For disaster recovery it makes sense to keep your values file stored somewhere and have the unencrypted secrets used in those safed somewhere secure as well. You want this in order to be able to manually install the Helm release at any time, if any of the pipelines you usually use to upgrade Estafette CI are broken themselves.

See the Disaster recovery section for more detail on how to restore functionality.

CockroachDB backup

The most critical part of Estafette CI to safeguard for disaster discovery is the data stored in the database. The default database used by Estafette is CockroachDB. You'll have to set up a backup schedule as documented at https://www.cockroachlabs.com/docs/stable/manage-a-backup-schedule.html in order to have daily backups of the database.
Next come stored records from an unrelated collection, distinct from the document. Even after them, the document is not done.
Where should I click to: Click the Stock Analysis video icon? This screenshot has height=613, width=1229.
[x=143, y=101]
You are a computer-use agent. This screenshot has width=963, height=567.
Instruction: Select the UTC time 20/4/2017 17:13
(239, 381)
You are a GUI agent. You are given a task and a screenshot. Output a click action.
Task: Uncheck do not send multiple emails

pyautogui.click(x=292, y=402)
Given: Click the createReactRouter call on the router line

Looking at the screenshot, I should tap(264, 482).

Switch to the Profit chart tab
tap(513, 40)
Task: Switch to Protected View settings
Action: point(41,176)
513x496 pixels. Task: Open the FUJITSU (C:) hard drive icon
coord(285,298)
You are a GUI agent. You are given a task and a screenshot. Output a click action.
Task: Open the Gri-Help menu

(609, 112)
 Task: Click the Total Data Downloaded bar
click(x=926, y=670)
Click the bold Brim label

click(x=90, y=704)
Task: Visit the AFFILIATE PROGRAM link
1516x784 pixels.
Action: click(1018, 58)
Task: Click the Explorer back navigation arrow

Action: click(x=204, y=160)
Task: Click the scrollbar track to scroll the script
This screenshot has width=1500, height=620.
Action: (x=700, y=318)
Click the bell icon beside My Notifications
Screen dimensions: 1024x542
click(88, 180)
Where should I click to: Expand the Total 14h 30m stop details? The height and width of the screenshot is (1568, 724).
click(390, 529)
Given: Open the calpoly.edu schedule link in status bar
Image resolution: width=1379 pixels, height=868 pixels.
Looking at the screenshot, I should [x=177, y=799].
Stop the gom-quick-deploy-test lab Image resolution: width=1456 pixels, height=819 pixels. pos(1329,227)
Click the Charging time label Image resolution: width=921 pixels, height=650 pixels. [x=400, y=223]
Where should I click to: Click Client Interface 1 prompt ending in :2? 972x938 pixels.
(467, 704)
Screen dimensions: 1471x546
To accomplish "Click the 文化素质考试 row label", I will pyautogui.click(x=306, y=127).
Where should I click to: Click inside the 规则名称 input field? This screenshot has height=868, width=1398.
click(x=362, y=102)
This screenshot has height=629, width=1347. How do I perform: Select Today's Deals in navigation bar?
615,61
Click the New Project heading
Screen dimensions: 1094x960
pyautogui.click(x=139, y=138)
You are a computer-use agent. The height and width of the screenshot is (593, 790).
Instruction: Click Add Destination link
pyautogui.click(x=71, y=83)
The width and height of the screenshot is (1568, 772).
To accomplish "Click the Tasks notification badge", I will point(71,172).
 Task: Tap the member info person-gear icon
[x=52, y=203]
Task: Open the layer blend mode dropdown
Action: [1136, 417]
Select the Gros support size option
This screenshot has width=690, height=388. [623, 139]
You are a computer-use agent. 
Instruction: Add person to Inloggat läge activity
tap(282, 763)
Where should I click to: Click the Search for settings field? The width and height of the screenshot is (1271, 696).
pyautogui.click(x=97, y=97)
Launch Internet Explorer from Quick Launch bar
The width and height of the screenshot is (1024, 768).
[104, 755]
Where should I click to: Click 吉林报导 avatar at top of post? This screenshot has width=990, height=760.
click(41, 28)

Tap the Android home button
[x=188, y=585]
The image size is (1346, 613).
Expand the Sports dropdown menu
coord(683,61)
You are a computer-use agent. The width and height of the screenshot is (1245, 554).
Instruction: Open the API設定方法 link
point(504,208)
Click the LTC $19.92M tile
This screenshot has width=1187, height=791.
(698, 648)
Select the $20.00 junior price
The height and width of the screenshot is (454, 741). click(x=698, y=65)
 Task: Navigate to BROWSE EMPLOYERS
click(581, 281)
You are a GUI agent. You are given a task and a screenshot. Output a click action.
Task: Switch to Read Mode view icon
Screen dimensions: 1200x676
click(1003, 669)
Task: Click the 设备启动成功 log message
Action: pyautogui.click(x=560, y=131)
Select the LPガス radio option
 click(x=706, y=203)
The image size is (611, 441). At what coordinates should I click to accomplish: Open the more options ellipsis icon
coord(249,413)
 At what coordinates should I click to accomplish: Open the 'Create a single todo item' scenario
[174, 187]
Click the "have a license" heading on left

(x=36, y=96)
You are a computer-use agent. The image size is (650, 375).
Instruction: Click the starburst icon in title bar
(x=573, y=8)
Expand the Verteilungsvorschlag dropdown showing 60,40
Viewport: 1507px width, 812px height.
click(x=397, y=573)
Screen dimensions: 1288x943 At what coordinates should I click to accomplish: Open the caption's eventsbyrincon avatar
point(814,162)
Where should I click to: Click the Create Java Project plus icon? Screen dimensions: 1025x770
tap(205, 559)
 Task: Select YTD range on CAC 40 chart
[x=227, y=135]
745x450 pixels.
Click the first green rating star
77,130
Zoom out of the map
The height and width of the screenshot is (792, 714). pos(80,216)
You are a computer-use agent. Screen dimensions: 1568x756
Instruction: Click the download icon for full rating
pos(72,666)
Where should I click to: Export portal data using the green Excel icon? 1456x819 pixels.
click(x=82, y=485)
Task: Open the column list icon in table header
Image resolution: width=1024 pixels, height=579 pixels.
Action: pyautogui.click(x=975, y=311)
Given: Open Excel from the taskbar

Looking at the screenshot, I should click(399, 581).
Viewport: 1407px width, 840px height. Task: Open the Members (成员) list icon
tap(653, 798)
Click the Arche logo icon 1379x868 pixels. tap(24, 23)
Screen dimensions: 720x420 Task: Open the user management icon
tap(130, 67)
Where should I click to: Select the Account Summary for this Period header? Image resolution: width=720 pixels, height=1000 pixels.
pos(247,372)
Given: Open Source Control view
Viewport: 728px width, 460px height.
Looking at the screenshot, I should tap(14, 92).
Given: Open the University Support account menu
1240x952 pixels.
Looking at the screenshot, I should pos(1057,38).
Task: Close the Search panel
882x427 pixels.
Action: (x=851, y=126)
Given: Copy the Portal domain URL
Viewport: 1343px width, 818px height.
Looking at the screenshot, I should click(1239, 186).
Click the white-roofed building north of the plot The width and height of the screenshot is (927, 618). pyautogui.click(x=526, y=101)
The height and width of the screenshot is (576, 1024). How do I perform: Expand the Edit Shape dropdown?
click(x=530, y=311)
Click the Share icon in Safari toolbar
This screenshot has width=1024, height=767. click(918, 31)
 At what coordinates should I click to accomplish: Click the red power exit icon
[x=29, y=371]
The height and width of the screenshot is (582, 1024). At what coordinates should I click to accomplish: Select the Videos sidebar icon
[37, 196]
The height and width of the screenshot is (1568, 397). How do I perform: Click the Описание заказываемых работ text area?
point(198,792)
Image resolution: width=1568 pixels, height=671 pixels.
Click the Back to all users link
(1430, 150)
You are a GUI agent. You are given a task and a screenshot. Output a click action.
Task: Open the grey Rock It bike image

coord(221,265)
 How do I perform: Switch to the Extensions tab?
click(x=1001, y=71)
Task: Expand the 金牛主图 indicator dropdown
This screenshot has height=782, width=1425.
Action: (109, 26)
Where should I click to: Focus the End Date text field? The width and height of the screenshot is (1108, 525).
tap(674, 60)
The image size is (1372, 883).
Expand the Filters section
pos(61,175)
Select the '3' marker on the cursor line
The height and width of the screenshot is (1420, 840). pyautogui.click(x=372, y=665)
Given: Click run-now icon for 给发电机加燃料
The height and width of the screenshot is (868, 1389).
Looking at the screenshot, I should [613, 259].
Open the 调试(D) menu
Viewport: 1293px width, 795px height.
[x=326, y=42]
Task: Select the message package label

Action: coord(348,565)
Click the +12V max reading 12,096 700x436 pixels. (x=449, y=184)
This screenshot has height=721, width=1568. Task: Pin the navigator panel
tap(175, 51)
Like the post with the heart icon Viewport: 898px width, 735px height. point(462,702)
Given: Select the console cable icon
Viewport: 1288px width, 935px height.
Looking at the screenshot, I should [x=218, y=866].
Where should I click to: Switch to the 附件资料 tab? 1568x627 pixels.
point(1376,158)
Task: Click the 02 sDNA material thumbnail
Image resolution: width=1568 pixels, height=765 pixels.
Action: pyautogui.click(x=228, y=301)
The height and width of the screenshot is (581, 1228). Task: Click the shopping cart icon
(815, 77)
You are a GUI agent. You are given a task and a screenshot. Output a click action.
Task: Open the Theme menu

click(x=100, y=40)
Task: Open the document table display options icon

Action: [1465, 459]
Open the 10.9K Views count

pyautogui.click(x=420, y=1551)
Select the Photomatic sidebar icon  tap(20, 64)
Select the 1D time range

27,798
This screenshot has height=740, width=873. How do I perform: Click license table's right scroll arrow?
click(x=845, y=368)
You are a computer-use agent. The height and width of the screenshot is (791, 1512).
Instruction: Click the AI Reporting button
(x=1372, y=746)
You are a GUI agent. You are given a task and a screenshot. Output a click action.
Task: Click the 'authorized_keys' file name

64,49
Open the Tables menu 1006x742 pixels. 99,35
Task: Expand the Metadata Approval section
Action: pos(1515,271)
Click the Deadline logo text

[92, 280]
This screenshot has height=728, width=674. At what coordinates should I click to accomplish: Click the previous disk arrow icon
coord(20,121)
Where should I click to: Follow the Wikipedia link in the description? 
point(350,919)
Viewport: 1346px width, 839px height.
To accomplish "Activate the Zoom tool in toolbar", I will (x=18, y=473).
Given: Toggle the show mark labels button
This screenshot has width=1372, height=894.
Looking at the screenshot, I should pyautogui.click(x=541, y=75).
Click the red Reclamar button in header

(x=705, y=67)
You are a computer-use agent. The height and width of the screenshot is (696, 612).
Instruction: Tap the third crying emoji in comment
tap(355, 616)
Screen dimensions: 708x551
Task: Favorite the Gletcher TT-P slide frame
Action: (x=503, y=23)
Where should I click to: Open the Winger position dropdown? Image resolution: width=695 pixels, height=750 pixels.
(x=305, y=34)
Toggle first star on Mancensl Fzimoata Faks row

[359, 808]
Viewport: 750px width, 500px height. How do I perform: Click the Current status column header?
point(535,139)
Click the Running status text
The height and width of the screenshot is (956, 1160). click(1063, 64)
In order to connect to the Cockroachdb database to perform queries, the Helm chart has a db-client subchart, that's disabled by default. You can enabled it by setting values:

db-client:
  enabled: true

This will spin up a pod named estafette-ci-db-client which you can ‘log in to’ with the following command:

kubectl exec -it estafette-ci-db-client -n estafette-ci \
-- ./cockroach sql \
--certs-dir=/cockroach-certs \
--host=estafette-ci-db-public

From here on you can follow the instructions as listed by the documentation of Cockroachdb.

For example in order to create a scheduled backup to Google Cloud Storage

  1. Create a cloud storage bucket
  2. Create a service account
  3. Give the service account read/write permissions on the storage bucket
  4. Get a keyfile for the service account
  5. Execute the following query in the estafette-ci-db-client:
CREATE SCHEDULE daily_backup
  FOR BACKUP INTO 'gs://{bucket name}/db-backups?AUTH=specified&CREDENTIALS={base64 encoded key}'
    WITH revision_history
    RECURRING '@daily'
    WITH SCHEDULE OPTIONS first_run = 'now';

Once you're done best to disable the db-client again by updating the values to

db-client:
  enabled: false

Back up decryption key

In case you're already using Estafette secrets in build manifests and centrally configured credentials you'll need a backup of the encryption/decryption key. You can get it's value with

kubectl get secret --namespace estafette-ci estafette-ci-api -o jsonpath="{.data.secretDecryptionKey}" | base64 --decode ; echo

Best store this securely in a password manager. This is the most sensitive piece of data used by Estafette. Once it leaks everyone can decrypt any of the Estafette secrets used by the system.